Other studies of N- and S-specific memory B cells have shown the maintenance or an increase in these populations after either the resolution of infection or after vaccination with the BNT162b2 mRNA COVID-19 vaccine.
In one part of this study, the scientists used donor blood from 52 individuals, including health care professionals. at high risk of SARS-CoV-2 exposure. The samples came from Guy’s and St Thomas’ NHS Foundation Trust (GSTT) and Valentine Health Partnership as well as from patients within GSTT. Donors included healthy controls with no signs of COVID-19, asymptomatic cases, mild/moderate symptoms with negative serology, mild/moderate symptoms with positive serology, and severe COVID-19 disease, which was confirmed by PCR.
For the vaccine part of the study, 14 individuals with no known prior SARS-CoV-2 infection were recruited.

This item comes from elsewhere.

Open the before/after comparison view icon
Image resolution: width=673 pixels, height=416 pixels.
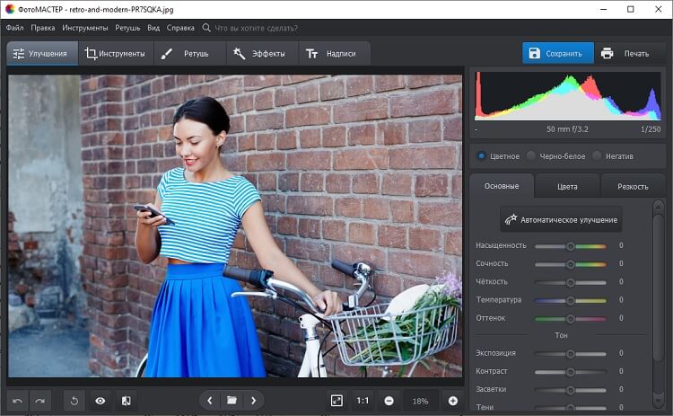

Samples were taken before vaccination and/or at 1 and 6 months post-vaccination with a second dose of BNT162b2.
Results showed that among those recovered from natural infection, COVID-19 serologically-positive donors had strong antigen-specific memory B cell-associated responses. Post-vaccination, donors showed robust serological antigen-specific antibody responses against spike protein that waned over time. Memory B cell-associated responses against spike protein were also observed, but showed less waning over time.
Comparison between groups of serological N and S protein-specific IgG antibodies in donor plasma at 1 month of convalescence showed significantly higher N protein-specific IgG in both the severe group, relative to both healthy control and negative groups, and the positive group relative to both healthy control and negative groups.
“This study is of particular relevance at the moment, because with millions vaccinated, previously infected, or both, studies such as this one may tell us how long we might expect the immunity to last,” says Rodney S. Russell, PhD, Editor-in-Chief of Viral Immunology, from Memorial University of Newfoundland, St. John’s.
Understanding this process is also critical to guide development of new vaccines, including those that are more protective for cancer patients, who are at particularly high risk of death from COVID-19. Such patients can have an inadequate immune response to vaccination, according to recent research from Mayo Clinic Cancer Center.